In 1988, Bianchi began developing interactive computer music systems and Virtual Orchestra technology with research partner David B. Smith. They were the first to introduce the term Virtual Orchestra into the musical lexicon in the early 1990s. The Kentucky Opera’s use of the Virtual Orchestra in the 1995 production of Hansel and Gretel marks the first use of virtual orchestra technology by a major performing arts organization. Controversy has surrounded Bianchi’s work and research which has prompted international debate regarding the future of music performance and technology. The Broadway musicians strike of 2003 resulted in the attempted banning of the technology and the blacklisting of the Bianchi & Smith partnership by the New York Musician’s Union. In 2004, the British Musician’s Union threatened to strike over the use of Virtual Orchestra technology in the remount of Les Misérables at the Queen’s Theater in London’s West End. The walkout was eventually thwarted when the Musician’s Union conceded that it could not prevent producer Sir Cameron Mackintosh from using the technology.
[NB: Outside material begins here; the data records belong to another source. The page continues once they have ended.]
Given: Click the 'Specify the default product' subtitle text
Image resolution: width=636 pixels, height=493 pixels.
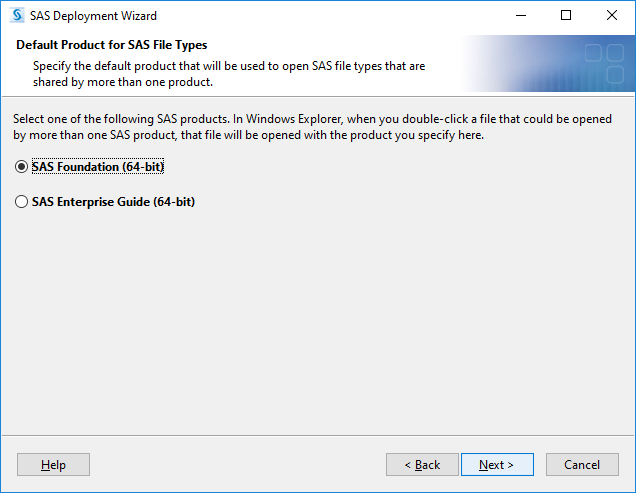Looking at the screenshot, I should coord(229,74).
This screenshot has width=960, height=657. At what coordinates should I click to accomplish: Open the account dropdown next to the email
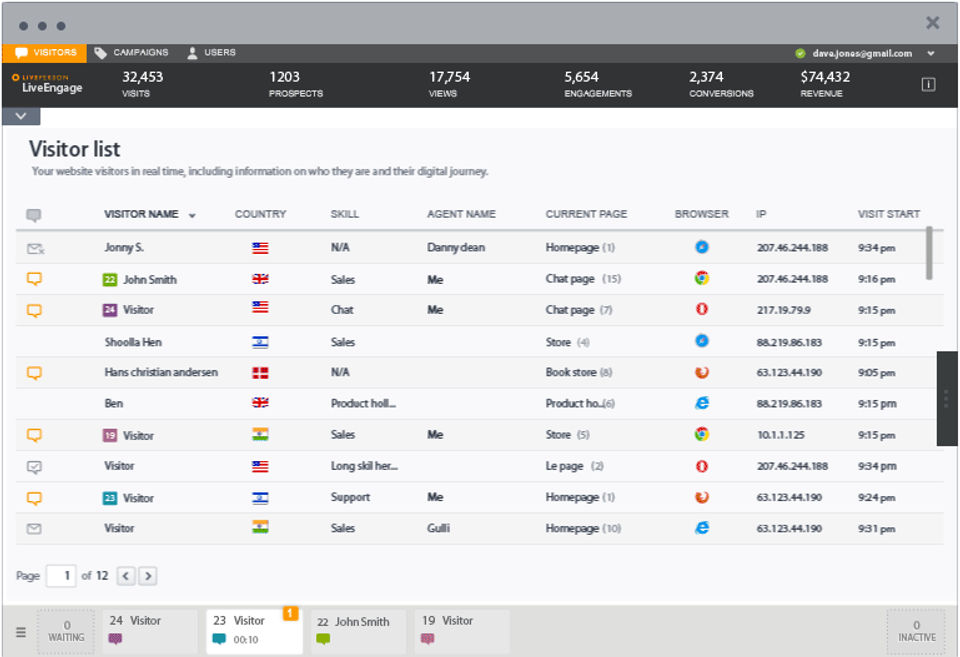(931, 54)
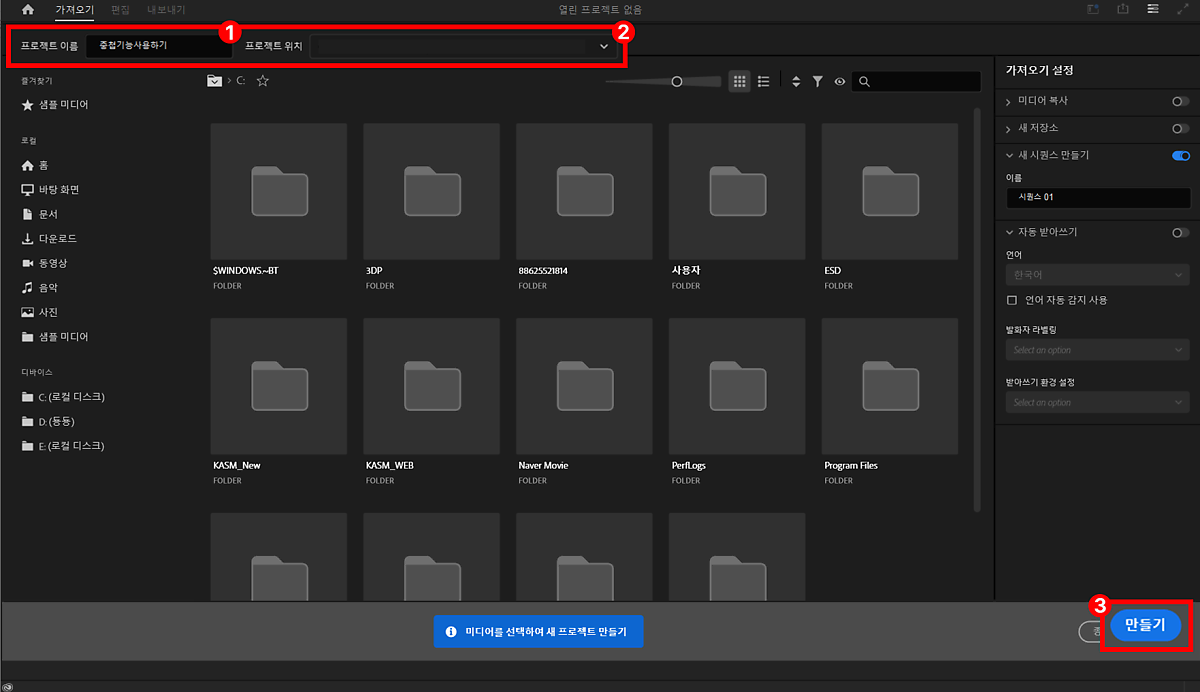Open the workspaces icon in top bar
Viewport: 1200px width, 692px height.
pyautogui.click(x=1153, y=9)
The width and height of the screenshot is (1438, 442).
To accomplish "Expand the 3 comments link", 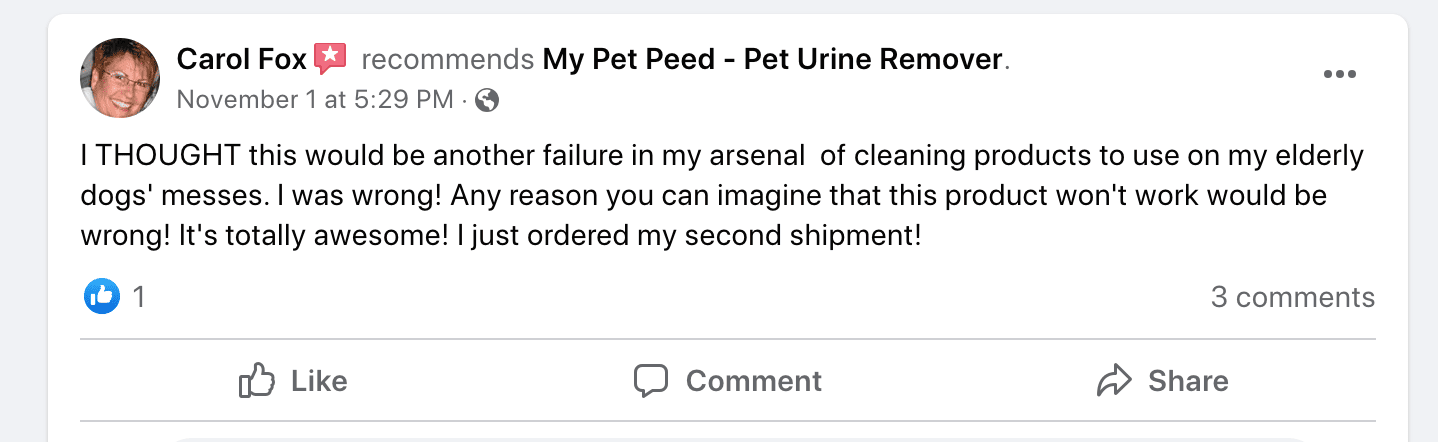I will (x=1292, y=297).
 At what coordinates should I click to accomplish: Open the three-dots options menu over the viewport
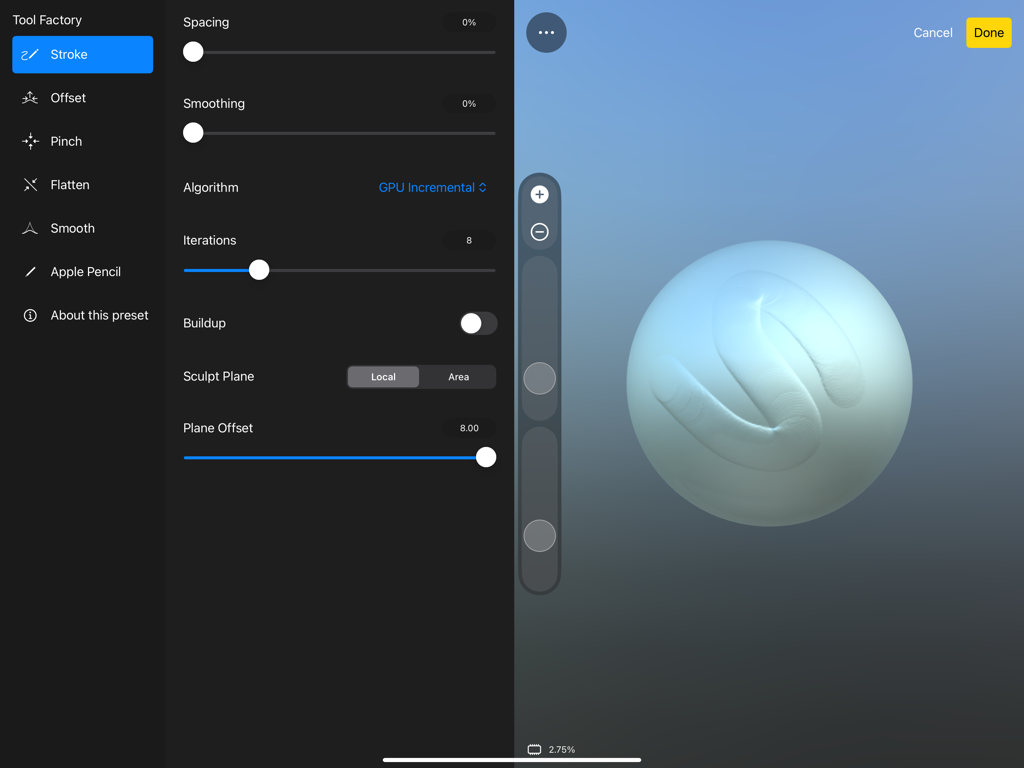click(x=546, y=32)
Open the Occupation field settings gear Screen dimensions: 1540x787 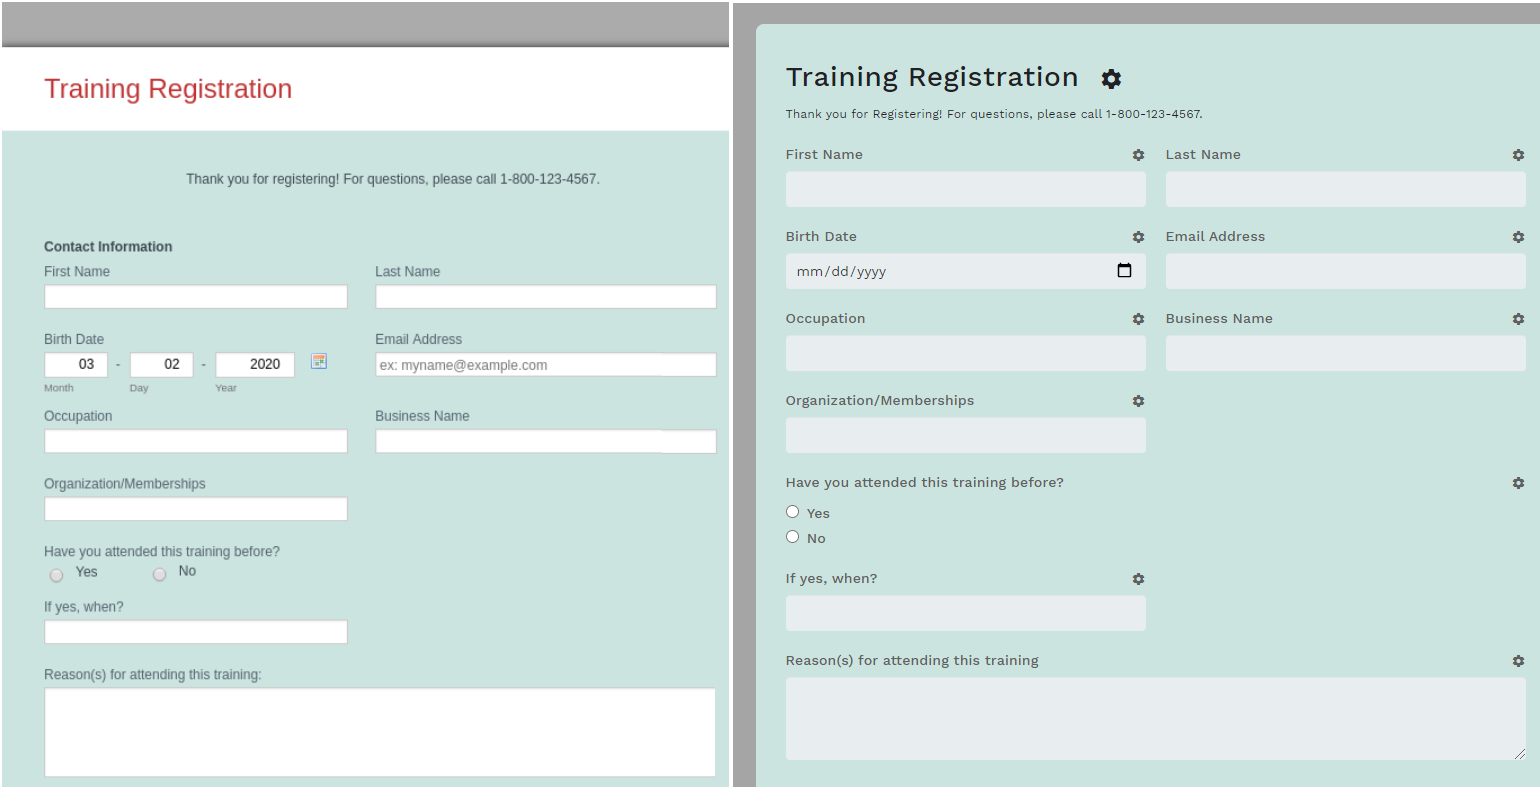[x=1138, y=319]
In 1998, Bianchi co-founded RealTime Music Solutions in New York City. Bianchi’s Virtual Orchestra work includes over 300,000 performances worldwide and collaborations with Lucent Technologies and Cirque du Soleil. He has been on the faculty of the College-Conservatory of Music at the University of Cincinnati, Boston University, and is currently Professor of Music at the Worcester Polytechnic Institute in Massachusetts.